I have to confess that sometimes I get caught up in fantasizing about what might happen in the imminent future. Right now, I’m find myself thinking about the day when I say my final goodbyes to my cat Lucy and it’s heart-wrenching even to think about.

But that’s not a healthy place to go. I need to be here now, while Lucy is still alive so that I can truly appreciate every moment I have left with her.

I can imagine all sorts of different scenarios for the future, but it does no good for me now. And news flash to me, most of those scenarios never come close to becoming reality.

I think the saying goes that worry doesn’t add anything to tomorrow but robs today of its strength. You don’t gain any new wisdom or insight about anxious obsessing over what might happen tomorrow. You simply forget how to live in the present.

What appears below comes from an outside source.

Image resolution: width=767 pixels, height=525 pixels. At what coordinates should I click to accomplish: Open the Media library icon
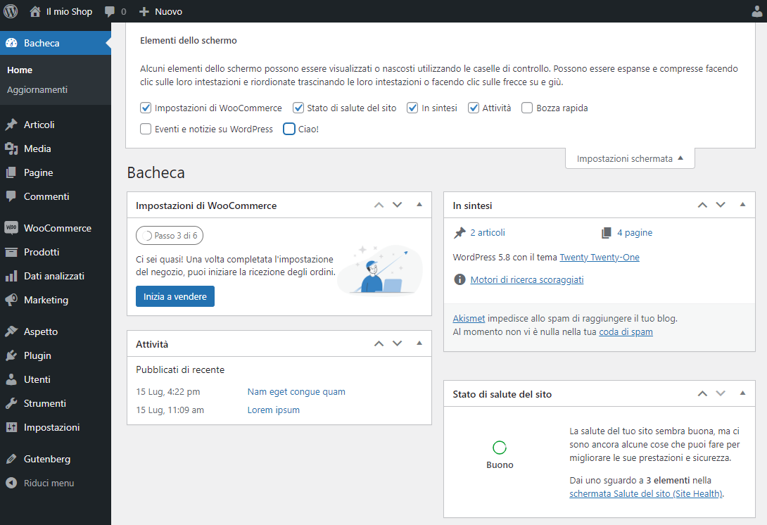tap(11, 148)
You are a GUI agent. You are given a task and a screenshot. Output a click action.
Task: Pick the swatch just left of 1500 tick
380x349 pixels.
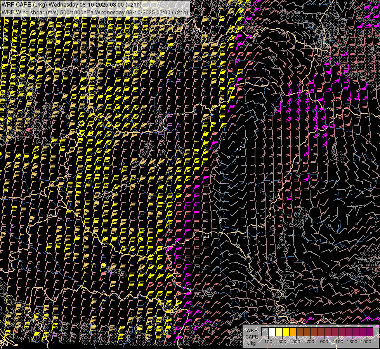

So once again, I’m writing myself a note reminding me to be present to the present and leave the future to the God who’s already there. I have no more power to change the future that’s coming than to add inches to my height (which might be a useful skill if it actually existed).

Thank you, God, for this moment and everything in it. Help me to appreciate it and live in it and give thanks for it and just be. Amen.


Thankfulness Makes You Rich

“I discovered that being thankful and experiencing the power and presence of Jesus Christ are tightly entwined. As we practice thankfulness, we experience more of God’s transforming grace, God’s there-ness” (Mark BuchananThe Road We Must Travel: A Personal Guide for Your Journey).

I keep thinking about what Dietrich Bonhoeffer said. And no, I normally don’t go around pondering the words of dead German theologians, but what he said has stuck with me ever since I read this: “It is only with gratitude that life becomes rich.”

It’s not possessions or wealth or status that makes you rich. It’s not what car you drive or what shirts you wear or what part of town you live in.

It’s gratitude.

I’d forgotten to give thanks. I let envy and anxiety creep in (like all of us do from time to time) and forgot to be thankful for all the little things that make life great.

I still believe that when you give thanks for the minutiae, that’s when God shows up and that’s when the miracles start happening. That’s when your life becomes rich in a way that no amount of money could ever buy.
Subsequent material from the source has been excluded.